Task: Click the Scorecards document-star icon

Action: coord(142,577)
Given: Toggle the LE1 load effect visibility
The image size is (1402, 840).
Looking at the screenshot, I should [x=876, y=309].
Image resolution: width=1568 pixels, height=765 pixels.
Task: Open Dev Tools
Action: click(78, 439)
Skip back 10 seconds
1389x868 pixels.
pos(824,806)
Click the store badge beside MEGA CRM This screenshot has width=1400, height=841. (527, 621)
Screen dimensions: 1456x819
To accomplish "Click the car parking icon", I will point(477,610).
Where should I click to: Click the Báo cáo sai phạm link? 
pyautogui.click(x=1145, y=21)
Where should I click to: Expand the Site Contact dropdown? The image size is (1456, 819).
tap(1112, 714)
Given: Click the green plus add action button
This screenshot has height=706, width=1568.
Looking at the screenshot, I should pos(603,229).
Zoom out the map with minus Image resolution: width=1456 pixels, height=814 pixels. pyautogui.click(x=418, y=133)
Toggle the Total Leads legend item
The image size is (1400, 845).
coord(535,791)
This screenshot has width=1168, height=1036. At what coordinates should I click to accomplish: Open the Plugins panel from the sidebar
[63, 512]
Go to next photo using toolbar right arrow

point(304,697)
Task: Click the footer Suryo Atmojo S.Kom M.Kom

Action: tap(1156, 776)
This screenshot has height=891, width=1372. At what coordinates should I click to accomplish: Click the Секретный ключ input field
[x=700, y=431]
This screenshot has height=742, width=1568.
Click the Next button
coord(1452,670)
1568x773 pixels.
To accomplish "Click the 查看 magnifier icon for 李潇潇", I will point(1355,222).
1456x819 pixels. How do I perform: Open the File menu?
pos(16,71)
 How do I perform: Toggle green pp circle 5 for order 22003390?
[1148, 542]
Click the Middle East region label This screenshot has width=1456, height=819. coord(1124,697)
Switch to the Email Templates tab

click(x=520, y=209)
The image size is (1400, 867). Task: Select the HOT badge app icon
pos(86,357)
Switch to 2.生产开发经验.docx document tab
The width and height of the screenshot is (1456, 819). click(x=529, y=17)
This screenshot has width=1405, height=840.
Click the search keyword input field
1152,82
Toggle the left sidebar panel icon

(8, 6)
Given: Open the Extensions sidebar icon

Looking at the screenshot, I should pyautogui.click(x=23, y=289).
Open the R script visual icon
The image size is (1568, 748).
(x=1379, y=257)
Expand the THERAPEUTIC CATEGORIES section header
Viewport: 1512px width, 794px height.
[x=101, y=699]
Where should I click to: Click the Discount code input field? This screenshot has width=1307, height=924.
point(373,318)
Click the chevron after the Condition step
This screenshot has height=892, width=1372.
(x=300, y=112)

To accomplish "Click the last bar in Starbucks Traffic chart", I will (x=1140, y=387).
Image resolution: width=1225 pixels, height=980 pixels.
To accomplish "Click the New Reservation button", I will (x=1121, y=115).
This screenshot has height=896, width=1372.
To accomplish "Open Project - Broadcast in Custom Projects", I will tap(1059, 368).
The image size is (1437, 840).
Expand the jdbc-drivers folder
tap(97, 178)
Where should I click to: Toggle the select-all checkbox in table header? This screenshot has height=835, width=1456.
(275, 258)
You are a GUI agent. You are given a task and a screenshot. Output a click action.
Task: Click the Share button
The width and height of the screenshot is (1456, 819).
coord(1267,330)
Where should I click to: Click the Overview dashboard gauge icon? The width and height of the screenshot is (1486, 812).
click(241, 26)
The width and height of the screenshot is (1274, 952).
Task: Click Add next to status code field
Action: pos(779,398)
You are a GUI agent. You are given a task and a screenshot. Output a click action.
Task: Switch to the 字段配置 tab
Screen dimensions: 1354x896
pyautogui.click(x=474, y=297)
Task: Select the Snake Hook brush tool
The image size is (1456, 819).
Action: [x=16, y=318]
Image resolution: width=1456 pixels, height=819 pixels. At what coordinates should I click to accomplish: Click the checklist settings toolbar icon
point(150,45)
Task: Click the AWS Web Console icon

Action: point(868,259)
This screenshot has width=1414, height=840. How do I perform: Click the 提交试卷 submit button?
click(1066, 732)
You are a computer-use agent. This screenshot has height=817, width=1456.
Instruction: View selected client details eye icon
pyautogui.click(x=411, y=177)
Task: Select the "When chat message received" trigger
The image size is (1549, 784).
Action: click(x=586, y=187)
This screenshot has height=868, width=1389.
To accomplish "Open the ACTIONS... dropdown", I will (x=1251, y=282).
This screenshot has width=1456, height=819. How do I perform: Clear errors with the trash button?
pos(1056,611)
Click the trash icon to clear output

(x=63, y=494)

══════

Of the entries above, transcribe exactly those lines that fall between the line containing "Open the R script visual icon" and the line containing "This screenshot has height=896, width=1372.", together with those two lines.

Open the R script visual icon
The image size is (1568, 748).
(x=1379, y=257)
Expand the THERAPEUTIC CATEGORIES section header
Viewport: 1512px width, 794px height.
[x=101, y=699]
Where should I click to: Click the Discount code input field? This screenshot has width=1307, height=924.
point(373,318)
Click the chevron after the Condition step
This screenshot has height=892, width=1372.
(x=300, y=112)

To accomplish "Click the last bar in Starbucks Traffic chart", I will (x=1140, y=387).
Image resolution: width=1225 pixels, height=980 pixels.
To accomplish "Click the New Reservation button", I will (x=1121, y=115).
This screenshot has height=896, width=1372.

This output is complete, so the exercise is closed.